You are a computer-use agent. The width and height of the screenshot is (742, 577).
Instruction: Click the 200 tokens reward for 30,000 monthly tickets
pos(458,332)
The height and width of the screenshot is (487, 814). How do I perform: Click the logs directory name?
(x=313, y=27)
==
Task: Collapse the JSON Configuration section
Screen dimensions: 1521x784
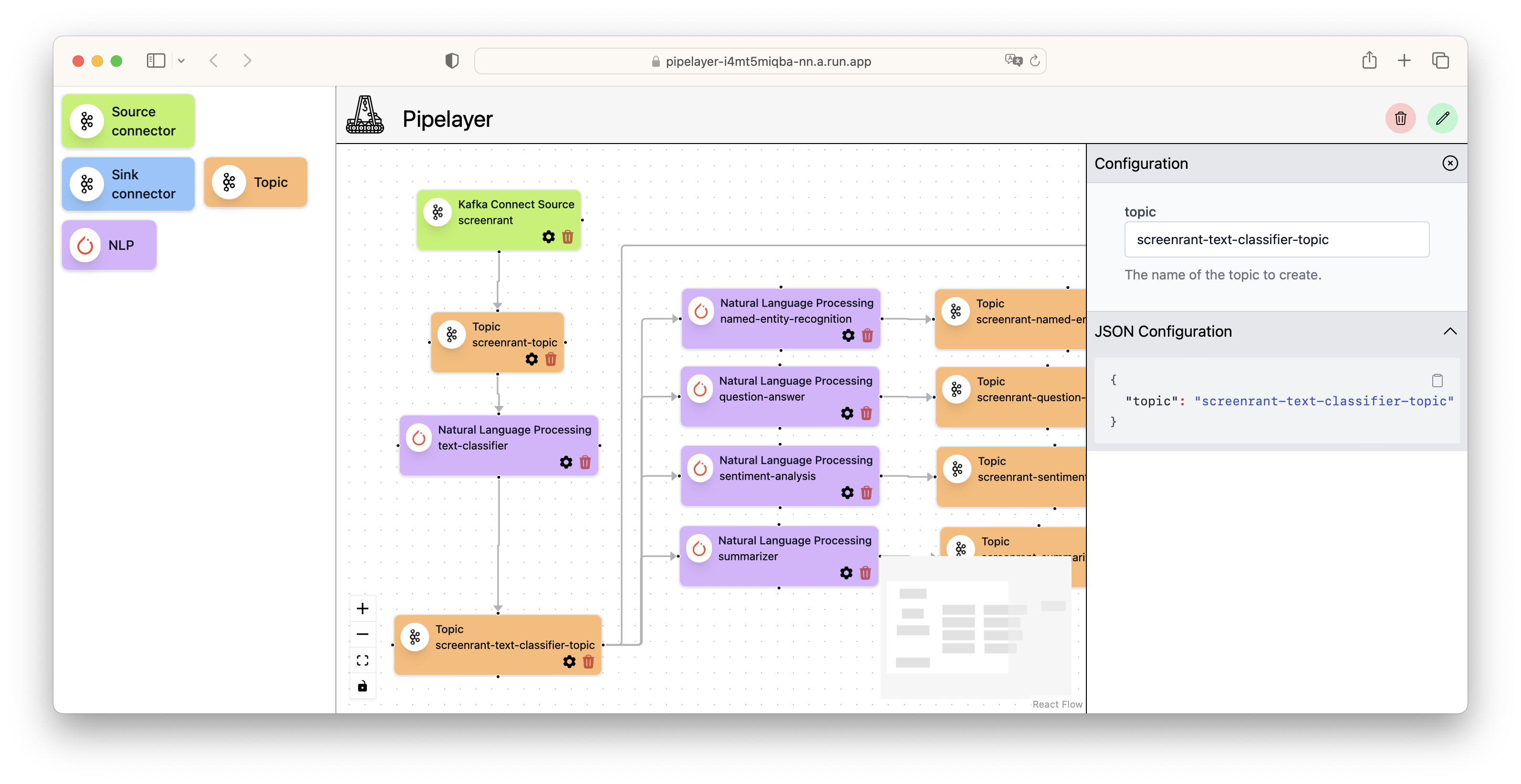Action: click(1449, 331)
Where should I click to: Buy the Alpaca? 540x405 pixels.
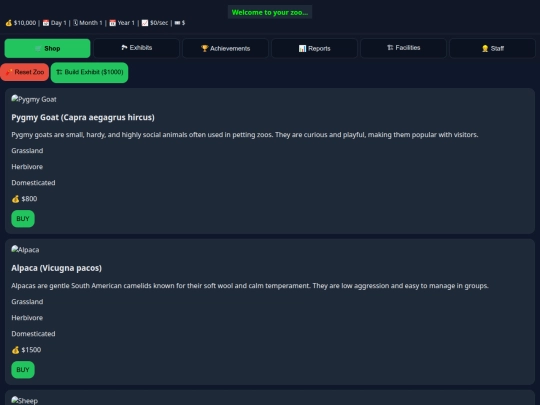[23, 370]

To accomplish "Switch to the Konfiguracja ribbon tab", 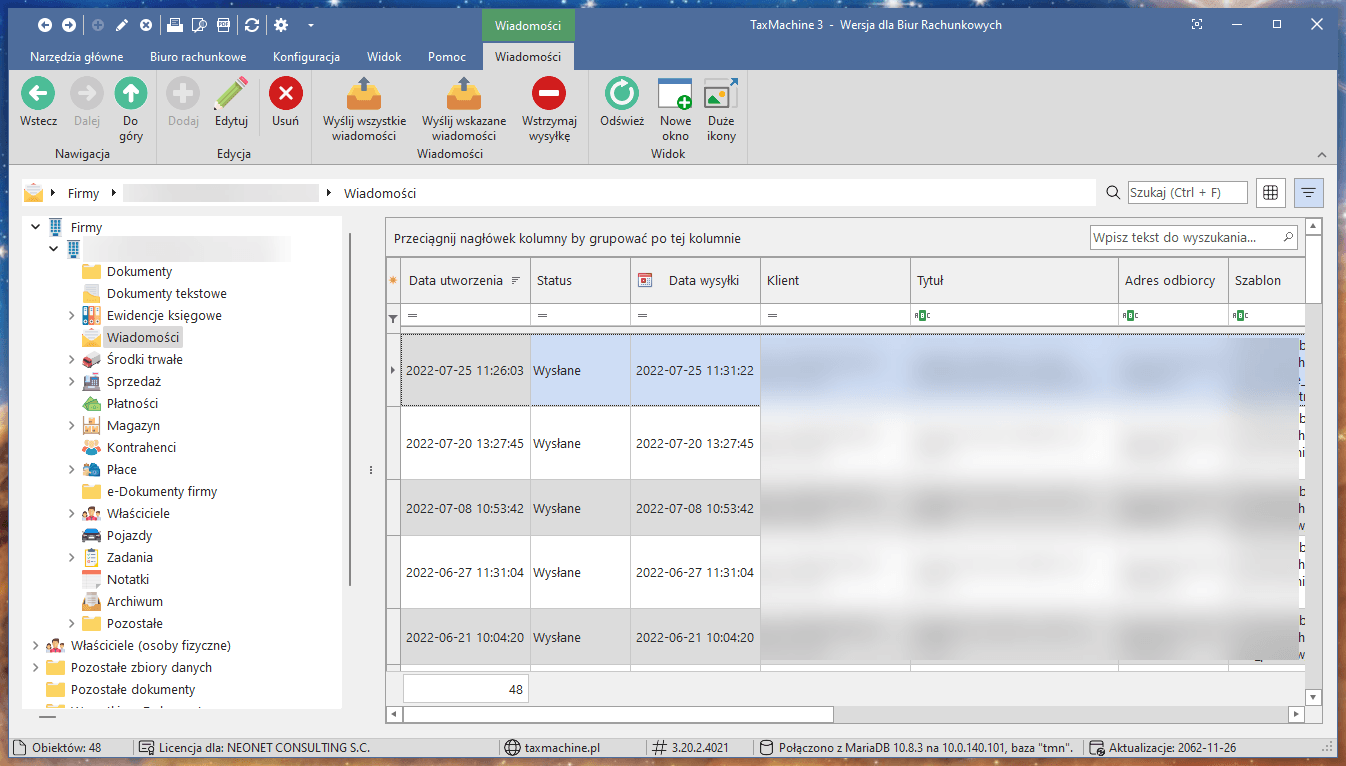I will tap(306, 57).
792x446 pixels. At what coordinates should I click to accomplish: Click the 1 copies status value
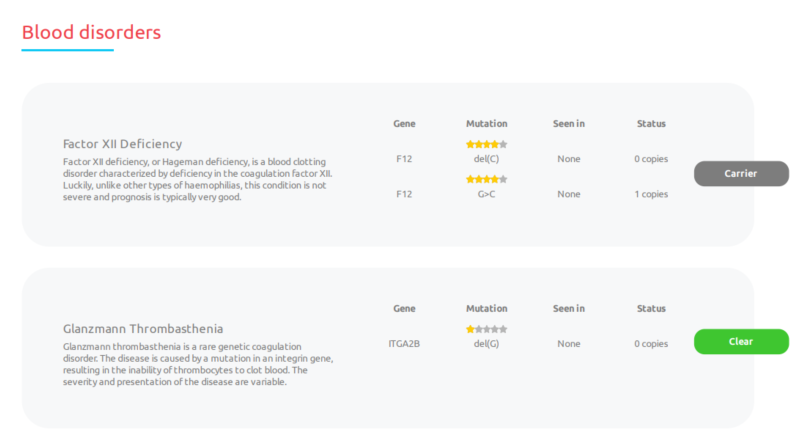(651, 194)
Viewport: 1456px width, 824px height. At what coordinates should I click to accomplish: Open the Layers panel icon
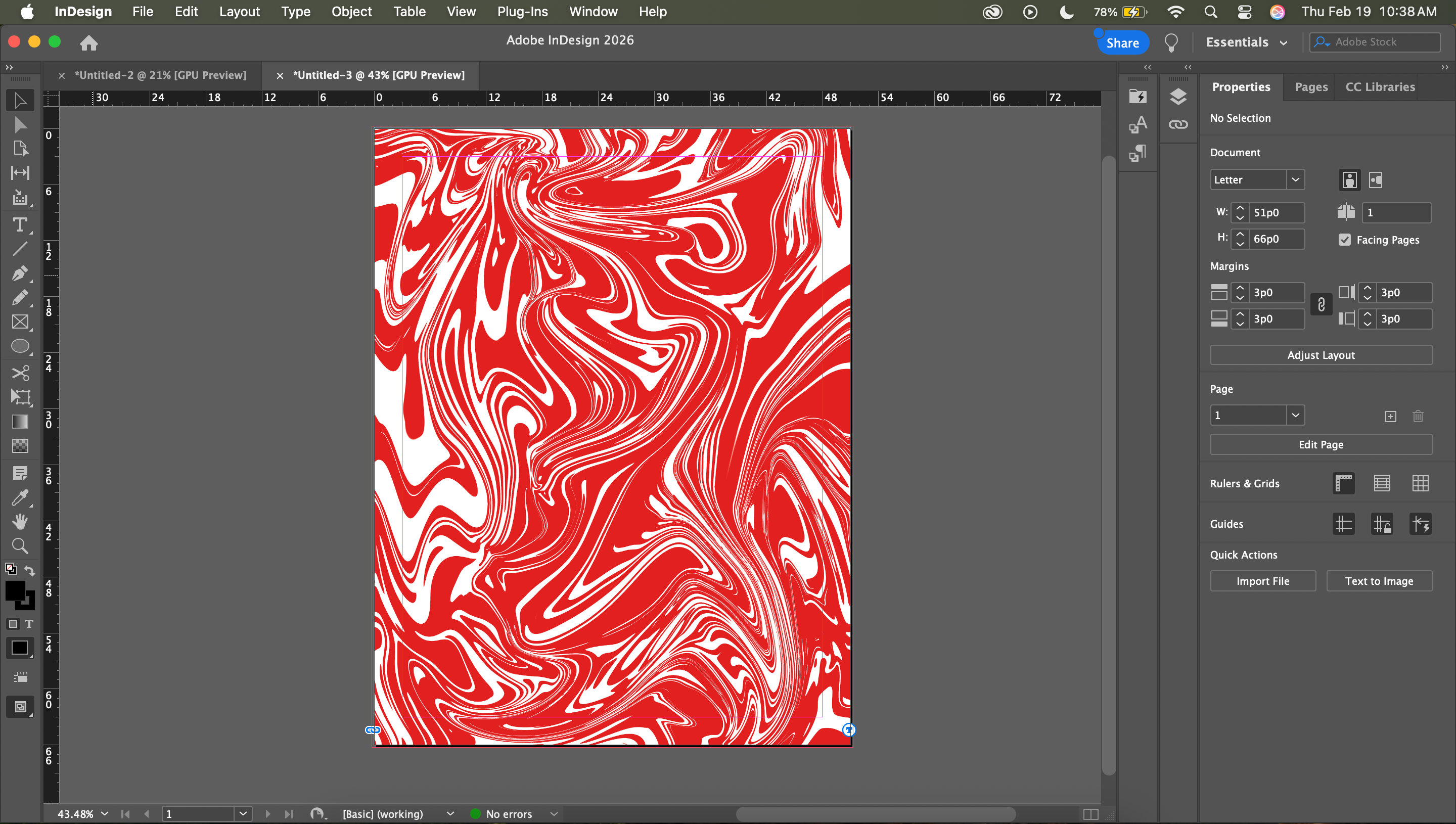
...
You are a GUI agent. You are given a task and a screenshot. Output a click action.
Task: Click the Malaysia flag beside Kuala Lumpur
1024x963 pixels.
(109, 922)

§ **Exercise objective**
Copy the material again, starting at the line that contains "The height and" and ending at the line that contains "(x=313, y=27)", and add 100 to every coordinate in the answers. Include only those lines.

§ **Solved problem**
The height and width of the screenshot is (487, 814). How do I perform: Click the logs directory name?
(x=413, y=127)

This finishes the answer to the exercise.